In order to obtain robust and stable prediction models with our relatively limited sample size, we performed 1000 bootstrap samplings for model fitting and backward selection, and obtained 1000 best-fitting models that only predictors with multivariable P values <0.1 were kept in each of them. The predictors that have been stably selected, that is, most frequently appeared in the 1000 best-fitting models, were selected as the final predictors. Therefore, although a predictor may have a multivariable P value >0.1 estimated in the original dataset (as shown in table 2), in each of the sampled datasets, its multivariable P value was <0.1. Such bootstrap sampling along with an automated selection procedure has been used to obtain stable models, and it has been demonstrated that the identified variables are important predictors.29 It is well known that traditional stepwise model selection methods, such as backward elimination, forward selection and bidirectional elimination, have disadvantages, especially when the sample size is small. They have limited power to select true variables, are likely to include noise variables in the final model, may lead to biased coefficients and overfitting, and consequently, they can produce unstable models.46 Bootstrapping variable selection methods have been shown to effectively mitigate model instability.29 47 In our study, we used a significance level of P=0.10 as the stopping cut-off for variable selection. This threshold is between 0.05 and P value of 0.157,48 which corresponds to the popular AIC criterion49 to avoid missing true predictors and to produce better predictive performance,50 although it may result in a less parsimonious model.

Limitations

Our study sample size is relatively limited and does not allow for split-sample validation. Independent validation of our ACN prediction models is needed.

Strengths

Our study represents the first effort to incorporate nSES into ACN risk prediction.
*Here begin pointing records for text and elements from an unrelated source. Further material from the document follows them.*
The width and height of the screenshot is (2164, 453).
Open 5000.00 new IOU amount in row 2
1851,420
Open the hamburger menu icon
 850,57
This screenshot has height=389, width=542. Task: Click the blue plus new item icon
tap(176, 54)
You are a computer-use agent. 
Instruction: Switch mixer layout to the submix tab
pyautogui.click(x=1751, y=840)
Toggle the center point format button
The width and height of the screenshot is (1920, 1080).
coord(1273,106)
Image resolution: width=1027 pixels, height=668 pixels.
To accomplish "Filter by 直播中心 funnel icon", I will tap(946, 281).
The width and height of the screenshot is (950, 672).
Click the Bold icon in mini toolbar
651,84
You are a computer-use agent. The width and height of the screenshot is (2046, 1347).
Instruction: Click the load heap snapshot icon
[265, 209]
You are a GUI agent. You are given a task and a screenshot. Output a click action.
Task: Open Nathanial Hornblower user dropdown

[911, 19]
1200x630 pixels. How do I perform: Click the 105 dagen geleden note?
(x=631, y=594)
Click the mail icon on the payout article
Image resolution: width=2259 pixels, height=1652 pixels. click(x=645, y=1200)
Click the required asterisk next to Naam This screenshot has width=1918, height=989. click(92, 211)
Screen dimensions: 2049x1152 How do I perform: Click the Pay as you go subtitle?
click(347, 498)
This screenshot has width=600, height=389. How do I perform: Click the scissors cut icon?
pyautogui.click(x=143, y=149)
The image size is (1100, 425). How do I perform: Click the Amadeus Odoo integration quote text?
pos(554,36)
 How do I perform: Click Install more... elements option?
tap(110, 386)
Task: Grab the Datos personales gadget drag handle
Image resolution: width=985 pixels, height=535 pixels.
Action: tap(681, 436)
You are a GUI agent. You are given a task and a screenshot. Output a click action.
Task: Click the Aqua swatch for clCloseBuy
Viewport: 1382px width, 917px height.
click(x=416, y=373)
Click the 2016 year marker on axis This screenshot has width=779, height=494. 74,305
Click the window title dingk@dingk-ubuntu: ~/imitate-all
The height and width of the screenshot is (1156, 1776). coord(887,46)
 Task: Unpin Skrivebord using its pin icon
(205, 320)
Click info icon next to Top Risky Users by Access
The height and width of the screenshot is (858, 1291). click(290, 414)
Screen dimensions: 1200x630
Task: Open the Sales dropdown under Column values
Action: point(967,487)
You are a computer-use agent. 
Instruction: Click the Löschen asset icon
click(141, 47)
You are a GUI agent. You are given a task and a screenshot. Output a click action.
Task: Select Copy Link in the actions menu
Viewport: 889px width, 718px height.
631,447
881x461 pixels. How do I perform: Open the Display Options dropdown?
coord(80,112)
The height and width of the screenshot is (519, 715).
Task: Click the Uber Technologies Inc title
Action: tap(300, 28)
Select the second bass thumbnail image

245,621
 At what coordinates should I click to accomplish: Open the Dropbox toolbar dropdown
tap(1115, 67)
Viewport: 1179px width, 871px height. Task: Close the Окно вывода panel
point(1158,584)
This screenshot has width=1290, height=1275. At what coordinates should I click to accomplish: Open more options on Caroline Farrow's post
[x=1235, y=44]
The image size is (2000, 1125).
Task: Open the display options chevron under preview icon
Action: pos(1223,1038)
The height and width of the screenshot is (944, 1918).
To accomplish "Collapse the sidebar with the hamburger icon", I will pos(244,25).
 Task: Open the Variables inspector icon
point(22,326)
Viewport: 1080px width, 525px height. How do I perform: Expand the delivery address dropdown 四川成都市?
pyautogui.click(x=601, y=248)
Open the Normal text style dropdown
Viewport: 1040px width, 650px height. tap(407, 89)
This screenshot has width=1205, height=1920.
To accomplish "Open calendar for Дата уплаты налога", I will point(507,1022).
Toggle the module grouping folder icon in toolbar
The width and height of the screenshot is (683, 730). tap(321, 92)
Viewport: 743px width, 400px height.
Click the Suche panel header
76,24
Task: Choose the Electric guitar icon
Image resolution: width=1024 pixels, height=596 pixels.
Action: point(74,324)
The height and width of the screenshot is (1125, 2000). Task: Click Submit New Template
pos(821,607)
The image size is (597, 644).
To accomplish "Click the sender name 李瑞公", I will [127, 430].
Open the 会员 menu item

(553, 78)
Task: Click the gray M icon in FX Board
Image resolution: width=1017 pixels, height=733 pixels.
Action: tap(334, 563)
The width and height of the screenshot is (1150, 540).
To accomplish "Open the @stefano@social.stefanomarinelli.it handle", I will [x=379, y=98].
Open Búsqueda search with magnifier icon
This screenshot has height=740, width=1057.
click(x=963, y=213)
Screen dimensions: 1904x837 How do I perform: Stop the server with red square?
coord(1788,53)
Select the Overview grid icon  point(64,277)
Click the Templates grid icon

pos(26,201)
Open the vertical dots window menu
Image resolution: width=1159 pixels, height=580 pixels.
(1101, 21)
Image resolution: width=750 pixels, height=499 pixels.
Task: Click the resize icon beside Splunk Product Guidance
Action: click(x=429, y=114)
The results from this study strongly suggest that failure to take into account neighbourhood deprivation in ACN risk prediction may lead to biased risk assessment and further worsen health disparities for those living in disadvantaged communities. This insight may help to guide future research and potentially influence targeted prevention policies for colorectal neoplasia.

Conclusion

Our results suggested that nSES is an important predictor of ACN. Inclusion of ADI in ACN risk prediction for EAs improved prediction accuracy for both those from disadvantaged neighbourhood and those from affluent neighbourhood. In addition, there is no one-fit-all ACN prediction models for all races, race-specific ACN prediction models are needed for precision ACN prediction across diverse racial populations.